About Lisa

Lisa’s work has appeared in the Huffington Post, COMO Living Magazine, and The Columbia Tribune. She is the recipient of the 2020 Betty Gabehart Prize for nonfiction from the Kentucky Women Writers Conference.

There was a little girl who had a little curl right in the middle of her forehead.  And when she was good, she was very, very good, but when she was bad, she was horrid.*

The saga of my hair mirrors the story of my life.  I was born with thick, coarse, curly hair and I hated it.  As a teen in the 70’s, when everyone else flipped their silky, smooth tresses over their shoulder like a Breck girl, I fought mine. Chemically straightening, blow drying, even sleeping in a bandana to smash down the volume were ineffectual efforts to tame my hair into something it could never be. Only when I called a truce and let my mane grow wild did its true nature with its own definition of beauty emerge, inviting me to embrace it exactly as was. That turned out to be very, very good, (and I have to be honest, very, very big).

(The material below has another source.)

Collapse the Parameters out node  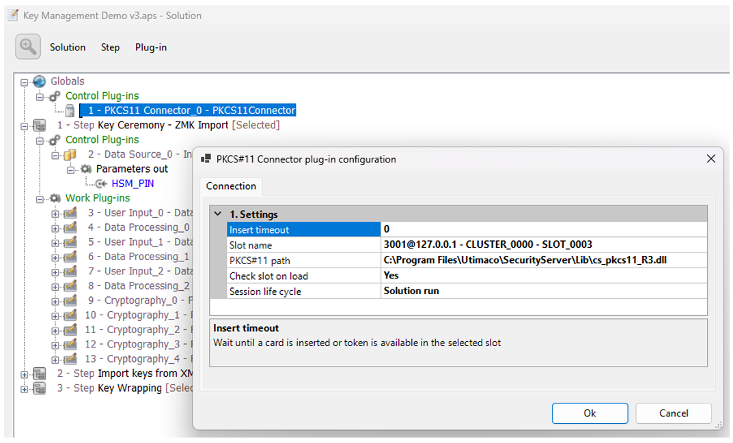tap(70, 170)
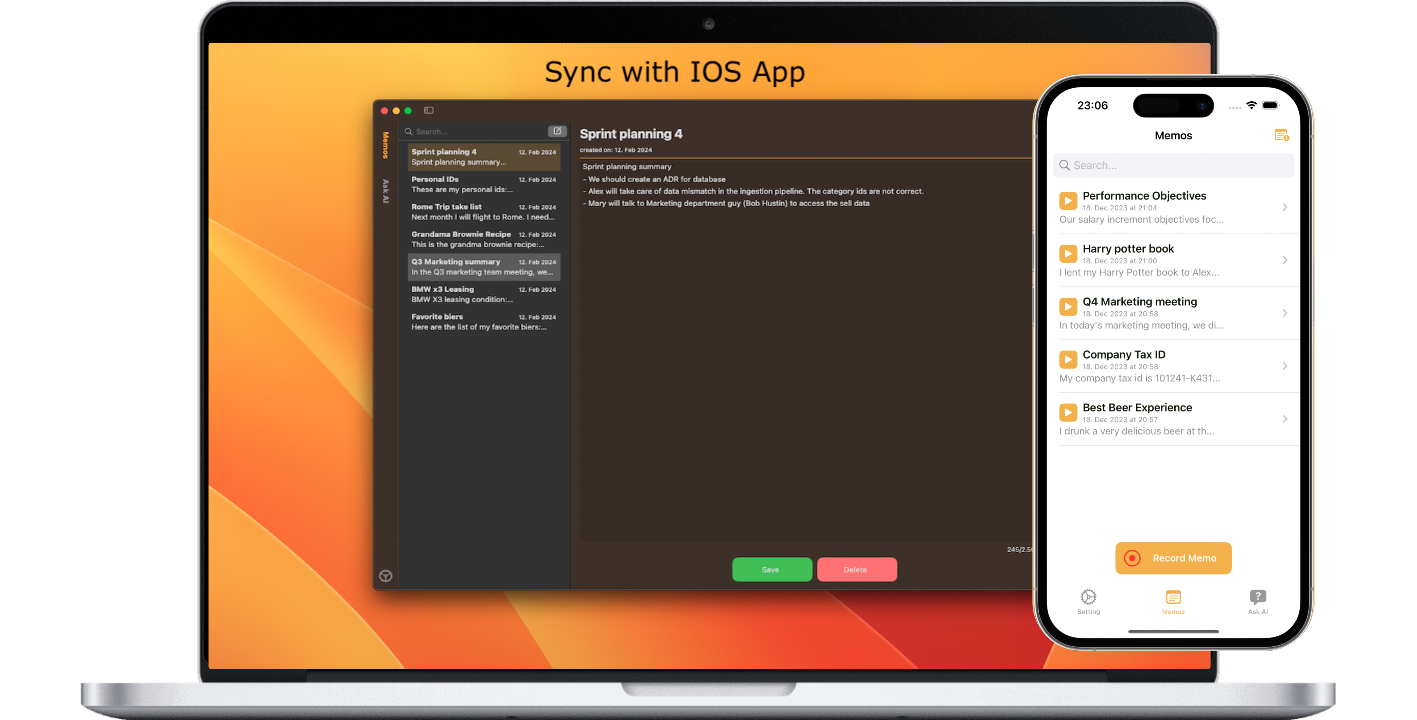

The story of my life began with my earnest pursuit of being the perfect young woman, wife and mother others expected me to be. It turns out my persona couldn’t be molded by oppression; my spirit refused to be smashed or tamed or denied, and when I followed where my heart led, I found an existence more beautiful than I could ever have imagined, an expression of my authentic self; wild, unbounded and free. In my nearly six decades on the planet, I’ve birthed four amazing children, pursued three rewarding careers, lived two distinct lives and procured one true love. This is the stuff of which my writing is made.  Good, bad or horrid.  Thanks for reading.